- _Input material_
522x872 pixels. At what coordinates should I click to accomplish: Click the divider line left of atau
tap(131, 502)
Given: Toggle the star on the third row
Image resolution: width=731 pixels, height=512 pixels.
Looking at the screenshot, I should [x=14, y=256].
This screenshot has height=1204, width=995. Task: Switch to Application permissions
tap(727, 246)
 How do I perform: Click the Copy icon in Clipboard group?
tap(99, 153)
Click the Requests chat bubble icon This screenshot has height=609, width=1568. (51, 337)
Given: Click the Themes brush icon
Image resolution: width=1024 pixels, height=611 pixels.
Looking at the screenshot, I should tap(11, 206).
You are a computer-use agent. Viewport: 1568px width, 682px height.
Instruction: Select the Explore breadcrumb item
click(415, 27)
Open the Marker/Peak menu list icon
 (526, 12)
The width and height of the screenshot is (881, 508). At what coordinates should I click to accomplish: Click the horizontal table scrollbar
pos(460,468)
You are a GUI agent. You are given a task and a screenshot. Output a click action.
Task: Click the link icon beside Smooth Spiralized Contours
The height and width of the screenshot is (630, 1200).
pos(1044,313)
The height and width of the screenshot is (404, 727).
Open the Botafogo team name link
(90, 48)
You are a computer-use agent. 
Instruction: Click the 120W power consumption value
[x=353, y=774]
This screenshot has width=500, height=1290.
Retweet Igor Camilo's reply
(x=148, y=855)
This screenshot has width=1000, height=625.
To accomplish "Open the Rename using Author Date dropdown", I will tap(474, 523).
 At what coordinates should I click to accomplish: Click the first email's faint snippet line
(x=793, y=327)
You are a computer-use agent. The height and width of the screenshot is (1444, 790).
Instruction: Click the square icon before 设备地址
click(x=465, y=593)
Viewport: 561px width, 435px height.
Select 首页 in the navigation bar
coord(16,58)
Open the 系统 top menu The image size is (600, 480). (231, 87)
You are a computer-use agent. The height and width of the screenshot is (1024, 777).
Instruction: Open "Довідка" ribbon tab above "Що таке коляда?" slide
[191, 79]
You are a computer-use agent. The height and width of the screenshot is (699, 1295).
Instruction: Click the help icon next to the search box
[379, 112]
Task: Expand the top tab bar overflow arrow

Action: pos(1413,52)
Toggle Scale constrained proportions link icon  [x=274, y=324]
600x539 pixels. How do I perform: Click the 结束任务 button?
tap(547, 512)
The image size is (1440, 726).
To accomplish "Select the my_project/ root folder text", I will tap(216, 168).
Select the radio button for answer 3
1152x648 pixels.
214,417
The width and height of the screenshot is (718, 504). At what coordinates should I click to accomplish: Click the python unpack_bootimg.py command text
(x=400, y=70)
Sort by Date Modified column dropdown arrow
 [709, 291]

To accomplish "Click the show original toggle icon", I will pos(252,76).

- _What you need to do_
Extract the lines of the listing above exactly as they appear, starting at the line that contains "Given: Click the Themes brush icon" and ending at the line that contains "(x=148, y=855)", both included.

- _Answer in full_
Given: Click the Themes brush icon
Image resolution: width=1024 pixels, height=611 pixels.
Looking at the screenshot, I should tap(11, 206).
You are a computer-use agent. Viewport: 1568px width, 682px height.
Instruction: Select the Explore breadcrumb item
click(415, 27)
Open the Marker/Peak menu list icon
 (526, 12)
The width and height of the screenshot is (881, 508). At what coordinates should I click to accomplish: Click the horizontal table scrollbar
pos(460,468)
You are a GUI agent. You are given a task and a screenshot. Output a click action.
Task: Click the link icon beside Smooth Spiralized Contours
The height and width of the screenshot is (630, 1200).
pos(1044,313)
The height and width of the screenshot is (404, 727).
Open the Botafogo team name link
(90, 48)
You are a computer-use agent. 
Instruction: Click the 120W power consumption value
[x=353, y=774]
This screenshot has width=500, height=1290.
Retweet Igor Camilo's reply
(x=148, y=855)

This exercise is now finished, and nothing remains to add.